Chapter 16
A Community of Tennessee Writers, Readers & Passersby

So A Guy Walks Into a Pawn Shop

What’s new in Tennessee books—and at Chapter 16—on December 3, 2009

In 1963, Cormac McCarthy walked into a pawnshop in Knoxville and plunked down fifty bucks for a portable Olivetti manual typewriter. As McCarthy told The New York Times earlier this week, he was heading to Europe and needed “the smallest, lightest typewriter I could find.” The machine, which Christie’s will auction tomorrow, has served McCarthy well, according to an authentication statement he wrote for the sale: “I have typed on this typewriter every book I have written including three not published. Including all drafts and correspondence I would put this at about five million words over a period of 50 years.” Proceeds from the auction, which is expected to bring in $15,000 to $20,000, will benefit the Sante Fe Institute, a nonprofit interdisciplinary scientific research organization, where McCarthy keeps an office. The normally taciturn McCarthy discusses the Olivetti, as well as his working method, here.

Nashvillians John Bridges and Bryan Curtis—who have sold more than a million etiquette books—are now using a decidedly newfangled tool for spreading the word about old-fashioned manners. For witty advice on the proper way to text in a symphony hall (there isn’t one), announce an engagement (Chelsea got it wrong), respond to an invitation (just do it), and maintain sanity in the mall during shopping season (“rise above the milling grege”) check in daily at their blog, Gentlemanners: Out To Change the Way the World Behaves.
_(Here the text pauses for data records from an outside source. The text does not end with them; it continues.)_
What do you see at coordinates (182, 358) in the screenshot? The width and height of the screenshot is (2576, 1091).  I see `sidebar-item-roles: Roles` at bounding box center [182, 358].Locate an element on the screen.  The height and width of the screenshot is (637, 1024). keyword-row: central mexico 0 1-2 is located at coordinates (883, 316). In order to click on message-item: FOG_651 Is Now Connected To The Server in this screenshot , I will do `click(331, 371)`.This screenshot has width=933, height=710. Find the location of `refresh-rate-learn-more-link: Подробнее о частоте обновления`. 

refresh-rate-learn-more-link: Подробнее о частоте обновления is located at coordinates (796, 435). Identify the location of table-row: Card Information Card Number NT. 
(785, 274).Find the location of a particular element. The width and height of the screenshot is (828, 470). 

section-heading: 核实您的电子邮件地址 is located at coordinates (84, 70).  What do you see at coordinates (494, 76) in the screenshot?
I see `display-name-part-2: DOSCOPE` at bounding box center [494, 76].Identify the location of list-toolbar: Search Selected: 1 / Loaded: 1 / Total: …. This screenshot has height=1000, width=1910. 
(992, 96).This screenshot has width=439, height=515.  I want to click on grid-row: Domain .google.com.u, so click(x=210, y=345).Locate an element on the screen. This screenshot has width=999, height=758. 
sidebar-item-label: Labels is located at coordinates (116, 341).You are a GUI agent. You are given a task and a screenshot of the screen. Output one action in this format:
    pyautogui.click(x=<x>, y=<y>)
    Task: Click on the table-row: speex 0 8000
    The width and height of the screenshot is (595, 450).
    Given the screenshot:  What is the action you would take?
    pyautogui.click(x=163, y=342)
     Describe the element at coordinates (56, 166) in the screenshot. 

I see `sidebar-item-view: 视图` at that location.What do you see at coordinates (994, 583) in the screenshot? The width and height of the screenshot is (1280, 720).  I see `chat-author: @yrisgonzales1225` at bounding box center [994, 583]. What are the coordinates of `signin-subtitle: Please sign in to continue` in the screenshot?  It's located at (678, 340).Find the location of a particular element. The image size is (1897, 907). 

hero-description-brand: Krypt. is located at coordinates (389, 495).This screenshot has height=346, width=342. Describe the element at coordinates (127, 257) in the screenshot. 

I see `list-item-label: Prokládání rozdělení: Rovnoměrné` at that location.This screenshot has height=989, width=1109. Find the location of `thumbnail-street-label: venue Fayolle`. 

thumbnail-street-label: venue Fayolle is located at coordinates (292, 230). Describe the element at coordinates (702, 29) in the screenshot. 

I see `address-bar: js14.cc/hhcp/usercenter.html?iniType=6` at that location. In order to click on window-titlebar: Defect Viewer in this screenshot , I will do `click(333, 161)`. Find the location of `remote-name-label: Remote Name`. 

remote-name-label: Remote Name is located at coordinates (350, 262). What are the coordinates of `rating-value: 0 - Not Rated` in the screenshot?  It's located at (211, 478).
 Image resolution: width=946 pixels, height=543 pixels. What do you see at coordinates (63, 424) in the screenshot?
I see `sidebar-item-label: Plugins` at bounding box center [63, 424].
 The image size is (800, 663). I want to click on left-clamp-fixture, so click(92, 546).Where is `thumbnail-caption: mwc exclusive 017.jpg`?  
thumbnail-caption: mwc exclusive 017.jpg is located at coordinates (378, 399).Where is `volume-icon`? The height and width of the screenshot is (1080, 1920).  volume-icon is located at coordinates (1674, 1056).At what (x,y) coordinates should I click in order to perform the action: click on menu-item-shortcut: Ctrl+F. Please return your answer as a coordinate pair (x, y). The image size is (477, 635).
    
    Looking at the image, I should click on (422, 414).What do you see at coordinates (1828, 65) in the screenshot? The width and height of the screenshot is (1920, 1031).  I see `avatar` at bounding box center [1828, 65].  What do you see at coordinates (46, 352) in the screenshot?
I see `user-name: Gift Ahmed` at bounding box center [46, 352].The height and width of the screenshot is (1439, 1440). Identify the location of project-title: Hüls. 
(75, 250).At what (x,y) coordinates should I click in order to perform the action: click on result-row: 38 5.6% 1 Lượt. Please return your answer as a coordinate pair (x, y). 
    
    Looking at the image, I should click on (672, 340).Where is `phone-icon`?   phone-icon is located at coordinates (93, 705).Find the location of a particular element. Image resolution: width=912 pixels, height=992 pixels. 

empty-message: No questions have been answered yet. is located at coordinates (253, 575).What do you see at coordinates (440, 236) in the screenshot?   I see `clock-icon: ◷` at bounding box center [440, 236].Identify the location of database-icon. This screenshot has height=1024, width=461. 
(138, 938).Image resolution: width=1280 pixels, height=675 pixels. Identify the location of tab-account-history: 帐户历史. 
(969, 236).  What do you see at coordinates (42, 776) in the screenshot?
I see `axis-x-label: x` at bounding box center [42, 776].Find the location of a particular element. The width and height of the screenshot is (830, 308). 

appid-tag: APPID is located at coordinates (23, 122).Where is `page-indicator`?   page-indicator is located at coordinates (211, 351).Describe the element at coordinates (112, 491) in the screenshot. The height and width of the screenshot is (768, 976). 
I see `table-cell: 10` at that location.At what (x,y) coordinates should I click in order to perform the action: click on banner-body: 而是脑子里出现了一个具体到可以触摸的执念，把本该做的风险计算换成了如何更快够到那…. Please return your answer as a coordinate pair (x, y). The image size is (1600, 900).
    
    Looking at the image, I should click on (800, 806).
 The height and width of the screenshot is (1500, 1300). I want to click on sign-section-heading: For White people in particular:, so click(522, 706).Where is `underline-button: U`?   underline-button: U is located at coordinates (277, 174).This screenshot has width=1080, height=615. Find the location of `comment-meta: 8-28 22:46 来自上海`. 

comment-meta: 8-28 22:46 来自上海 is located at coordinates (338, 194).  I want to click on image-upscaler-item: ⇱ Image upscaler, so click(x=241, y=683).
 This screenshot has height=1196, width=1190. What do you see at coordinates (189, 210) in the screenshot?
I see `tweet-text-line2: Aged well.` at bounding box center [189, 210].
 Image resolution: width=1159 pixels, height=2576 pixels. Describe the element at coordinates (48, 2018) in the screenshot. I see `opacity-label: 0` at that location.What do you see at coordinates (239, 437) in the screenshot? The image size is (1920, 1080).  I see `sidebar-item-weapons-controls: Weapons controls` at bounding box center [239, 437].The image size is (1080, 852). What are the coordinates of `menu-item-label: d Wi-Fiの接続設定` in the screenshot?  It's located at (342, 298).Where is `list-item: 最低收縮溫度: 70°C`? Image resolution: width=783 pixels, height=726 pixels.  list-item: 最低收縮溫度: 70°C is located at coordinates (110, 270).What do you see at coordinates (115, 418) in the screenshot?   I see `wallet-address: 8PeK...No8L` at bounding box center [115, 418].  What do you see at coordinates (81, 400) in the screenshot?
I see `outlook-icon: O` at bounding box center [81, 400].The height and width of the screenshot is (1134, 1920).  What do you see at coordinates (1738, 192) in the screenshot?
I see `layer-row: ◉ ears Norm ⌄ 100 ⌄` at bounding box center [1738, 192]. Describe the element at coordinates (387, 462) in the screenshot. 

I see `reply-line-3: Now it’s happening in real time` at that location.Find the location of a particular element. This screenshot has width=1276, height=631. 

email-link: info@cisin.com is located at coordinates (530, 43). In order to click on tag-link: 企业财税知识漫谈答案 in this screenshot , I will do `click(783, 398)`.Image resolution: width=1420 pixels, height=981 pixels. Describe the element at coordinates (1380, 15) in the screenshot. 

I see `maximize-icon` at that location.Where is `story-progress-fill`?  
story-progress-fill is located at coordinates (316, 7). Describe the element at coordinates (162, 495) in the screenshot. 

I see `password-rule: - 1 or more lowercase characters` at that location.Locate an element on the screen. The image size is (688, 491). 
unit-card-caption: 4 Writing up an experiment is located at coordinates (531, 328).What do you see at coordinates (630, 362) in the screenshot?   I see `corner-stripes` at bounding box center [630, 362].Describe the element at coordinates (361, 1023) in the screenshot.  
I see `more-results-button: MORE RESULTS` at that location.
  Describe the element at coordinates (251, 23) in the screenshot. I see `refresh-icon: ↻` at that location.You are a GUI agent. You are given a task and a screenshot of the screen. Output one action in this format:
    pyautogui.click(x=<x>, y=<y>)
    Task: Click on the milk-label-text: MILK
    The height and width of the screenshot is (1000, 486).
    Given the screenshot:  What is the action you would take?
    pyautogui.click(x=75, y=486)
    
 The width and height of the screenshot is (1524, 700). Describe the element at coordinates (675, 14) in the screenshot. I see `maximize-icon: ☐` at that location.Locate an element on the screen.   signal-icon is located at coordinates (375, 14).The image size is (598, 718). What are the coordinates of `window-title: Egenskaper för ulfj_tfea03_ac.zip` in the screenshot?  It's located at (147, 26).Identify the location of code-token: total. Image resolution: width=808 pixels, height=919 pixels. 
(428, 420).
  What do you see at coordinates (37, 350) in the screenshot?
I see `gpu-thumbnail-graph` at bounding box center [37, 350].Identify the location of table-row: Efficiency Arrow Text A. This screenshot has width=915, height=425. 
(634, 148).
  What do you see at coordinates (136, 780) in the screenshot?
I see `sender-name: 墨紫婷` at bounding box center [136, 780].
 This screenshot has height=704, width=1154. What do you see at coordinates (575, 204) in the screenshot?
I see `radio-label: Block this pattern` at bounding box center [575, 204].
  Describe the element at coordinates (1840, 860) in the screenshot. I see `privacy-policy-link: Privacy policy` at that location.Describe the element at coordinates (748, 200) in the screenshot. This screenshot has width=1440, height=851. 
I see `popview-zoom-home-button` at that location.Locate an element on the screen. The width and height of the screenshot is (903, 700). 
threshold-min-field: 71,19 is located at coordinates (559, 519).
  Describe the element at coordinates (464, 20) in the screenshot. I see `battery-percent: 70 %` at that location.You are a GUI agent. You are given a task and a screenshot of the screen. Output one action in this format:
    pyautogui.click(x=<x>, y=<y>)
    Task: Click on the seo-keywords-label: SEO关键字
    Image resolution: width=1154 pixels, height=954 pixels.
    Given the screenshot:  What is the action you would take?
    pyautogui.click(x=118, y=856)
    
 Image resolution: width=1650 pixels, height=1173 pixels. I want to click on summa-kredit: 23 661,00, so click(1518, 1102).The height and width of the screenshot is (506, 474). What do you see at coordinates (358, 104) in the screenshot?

Cornelius Vanderbilt no doubt understood well the rules of polite behavior, but etiquette didn’t get in his way as he pursued capitalism with a vigor unmatched before him. T. J. Stiles’s new biography, The First Tycoon: The Epic Life of Cornelius Vanderbilt, has just won the National Book Award for nonfiction. You can find out more about the book and Vanderbilt—who, in 1873, presented a small university in Nashville with a million-dollar endowment to heal the wounds of the Civil War by “strengthening the ties which should exist between all sections of our common country,” though he never set foot on the campus himself—here.

In a deal the Commodore would surely have admired, Publisher’s Weekly announced Monday that Nashville native Sam McLeod, who now lives on a farm near Walla Walla, Washington, has sold his memoir, Big Appetite: My Southern-Fried Search for the Meaning of Life, to Trish Todd at Touchstone Fireside. Todd, also a Nashville native, has already created an unusual marketing strategy for Big Appetite: the book will be sold in 1,600 Waffle House restaurants around the South. Look for the title, sunnyside up, in June 2010.

This week at Chapter 16, we’re highlighting new nonfiction titles by Andrew B. Lewis and Bruce Feiler—though neither is a Tennessee writer, both books prominently feature events that took place in the state—as well as a profile of children’s author Helen Hemphill. We’ve put up a new poem, too: “On the Night of the First Snow, Thinking About Tennessee” by Charles Wright, who has won the Pulitzer Prize and the National Book Award, among many other honors. Don’t miss it in the poetry section, above. It’s the kind of poem that calls a person home.